Records provided Start Marker

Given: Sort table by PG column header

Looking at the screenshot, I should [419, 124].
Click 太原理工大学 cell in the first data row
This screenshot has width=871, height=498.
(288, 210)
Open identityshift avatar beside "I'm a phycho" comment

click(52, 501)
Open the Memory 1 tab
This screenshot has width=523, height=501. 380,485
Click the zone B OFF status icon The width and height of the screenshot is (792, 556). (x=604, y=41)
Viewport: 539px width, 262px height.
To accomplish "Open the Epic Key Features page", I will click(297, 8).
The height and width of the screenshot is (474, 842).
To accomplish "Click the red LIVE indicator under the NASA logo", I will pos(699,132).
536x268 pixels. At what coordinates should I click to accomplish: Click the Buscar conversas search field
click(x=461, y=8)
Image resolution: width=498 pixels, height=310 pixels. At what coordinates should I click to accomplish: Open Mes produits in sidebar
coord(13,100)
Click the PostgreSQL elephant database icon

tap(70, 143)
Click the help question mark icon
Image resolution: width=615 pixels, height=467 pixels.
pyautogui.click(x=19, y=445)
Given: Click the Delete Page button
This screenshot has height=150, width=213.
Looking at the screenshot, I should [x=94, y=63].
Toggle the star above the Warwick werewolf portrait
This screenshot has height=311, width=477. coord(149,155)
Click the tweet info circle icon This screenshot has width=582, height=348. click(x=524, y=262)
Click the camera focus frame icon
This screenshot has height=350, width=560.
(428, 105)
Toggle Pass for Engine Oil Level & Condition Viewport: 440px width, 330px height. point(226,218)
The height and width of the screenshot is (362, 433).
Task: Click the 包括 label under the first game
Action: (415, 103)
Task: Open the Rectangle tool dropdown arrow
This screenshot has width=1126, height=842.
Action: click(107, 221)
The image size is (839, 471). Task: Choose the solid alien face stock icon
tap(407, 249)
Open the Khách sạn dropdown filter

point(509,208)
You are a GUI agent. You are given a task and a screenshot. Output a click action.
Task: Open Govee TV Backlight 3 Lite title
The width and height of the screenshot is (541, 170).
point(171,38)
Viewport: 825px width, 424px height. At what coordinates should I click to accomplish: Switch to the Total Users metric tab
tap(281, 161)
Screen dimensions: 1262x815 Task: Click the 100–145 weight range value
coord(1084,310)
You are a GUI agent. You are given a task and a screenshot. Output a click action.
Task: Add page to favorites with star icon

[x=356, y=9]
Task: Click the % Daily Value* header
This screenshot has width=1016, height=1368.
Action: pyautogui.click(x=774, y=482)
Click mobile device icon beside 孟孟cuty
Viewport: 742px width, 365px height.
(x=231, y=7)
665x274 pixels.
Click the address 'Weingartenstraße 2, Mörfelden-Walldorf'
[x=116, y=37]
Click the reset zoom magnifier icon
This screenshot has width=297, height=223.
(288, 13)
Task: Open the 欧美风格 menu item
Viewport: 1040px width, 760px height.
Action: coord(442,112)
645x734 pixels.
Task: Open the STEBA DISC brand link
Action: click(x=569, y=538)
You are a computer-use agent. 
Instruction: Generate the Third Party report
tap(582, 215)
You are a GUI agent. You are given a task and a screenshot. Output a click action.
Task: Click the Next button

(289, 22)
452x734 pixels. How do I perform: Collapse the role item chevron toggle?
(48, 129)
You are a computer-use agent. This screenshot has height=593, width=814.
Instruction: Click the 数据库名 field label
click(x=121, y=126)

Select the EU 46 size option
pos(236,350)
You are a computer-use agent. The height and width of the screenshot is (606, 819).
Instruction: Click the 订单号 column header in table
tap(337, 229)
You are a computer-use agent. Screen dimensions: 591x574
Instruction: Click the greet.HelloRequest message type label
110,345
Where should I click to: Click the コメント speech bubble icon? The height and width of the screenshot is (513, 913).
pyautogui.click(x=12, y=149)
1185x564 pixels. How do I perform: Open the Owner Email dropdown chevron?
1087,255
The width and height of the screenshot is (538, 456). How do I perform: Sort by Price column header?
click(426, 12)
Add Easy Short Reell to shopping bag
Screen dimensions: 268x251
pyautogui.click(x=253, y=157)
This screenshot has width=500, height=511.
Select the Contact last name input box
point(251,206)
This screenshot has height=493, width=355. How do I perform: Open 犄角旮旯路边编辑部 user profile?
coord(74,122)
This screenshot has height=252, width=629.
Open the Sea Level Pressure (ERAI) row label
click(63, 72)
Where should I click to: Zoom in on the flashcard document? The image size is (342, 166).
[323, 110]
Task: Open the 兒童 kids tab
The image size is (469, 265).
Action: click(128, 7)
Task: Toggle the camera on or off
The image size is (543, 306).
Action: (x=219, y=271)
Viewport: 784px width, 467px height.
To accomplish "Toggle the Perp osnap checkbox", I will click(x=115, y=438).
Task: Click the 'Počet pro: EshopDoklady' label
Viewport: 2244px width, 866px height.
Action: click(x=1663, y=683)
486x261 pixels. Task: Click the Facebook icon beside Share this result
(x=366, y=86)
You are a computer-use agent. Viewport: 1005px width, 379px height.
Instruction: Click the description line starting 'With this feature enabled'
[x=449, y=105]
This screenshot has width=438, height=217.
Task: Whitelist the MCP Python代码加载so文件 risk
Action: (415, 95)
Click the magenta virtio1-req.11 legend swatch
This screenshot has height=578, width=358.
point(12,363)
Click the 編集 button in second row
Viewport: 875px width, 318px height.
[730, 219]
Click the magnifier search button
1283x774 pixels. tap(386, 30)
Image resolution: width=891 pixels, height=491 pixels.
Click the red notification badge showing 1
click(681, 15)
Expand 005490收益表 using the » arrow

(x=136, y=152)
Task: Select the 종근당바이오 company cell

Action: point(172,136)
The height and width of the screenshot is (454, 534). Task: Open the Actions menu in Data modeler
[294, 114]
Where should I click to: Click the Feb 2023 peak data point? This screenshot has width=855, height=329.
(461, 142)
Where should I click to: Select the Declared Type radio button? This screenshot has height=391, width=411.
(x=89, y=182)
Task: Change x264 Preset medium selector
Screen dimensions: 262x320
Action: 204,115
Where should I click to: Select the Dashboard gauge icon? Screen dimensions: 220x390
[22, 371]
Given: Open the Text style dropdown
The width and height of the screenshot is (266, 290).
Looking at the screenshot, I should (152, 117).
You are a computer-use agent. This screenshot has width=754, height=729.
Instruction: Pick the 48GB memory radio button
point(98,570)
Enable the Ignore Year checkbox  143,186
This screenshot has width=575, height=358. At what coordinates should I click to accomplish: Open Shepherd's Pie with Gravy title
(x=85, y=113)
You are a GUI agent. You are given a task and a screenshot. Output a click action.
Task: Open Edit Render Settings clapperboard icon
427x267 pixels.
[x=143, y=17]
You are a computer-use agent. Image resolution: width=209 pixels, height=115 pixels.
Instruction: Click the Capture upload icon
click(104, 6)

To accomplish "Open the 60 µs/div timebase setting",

Records provided End Marker

▸ **Required work**
Would you please filter the lines above and copy every one that includes "checkbox"?

▸ **Response area**
To accomplish "Toggle the Perp osnap checkbox", I will click(x=115, y=438).
Enable the Ignore Year checkbox  143,186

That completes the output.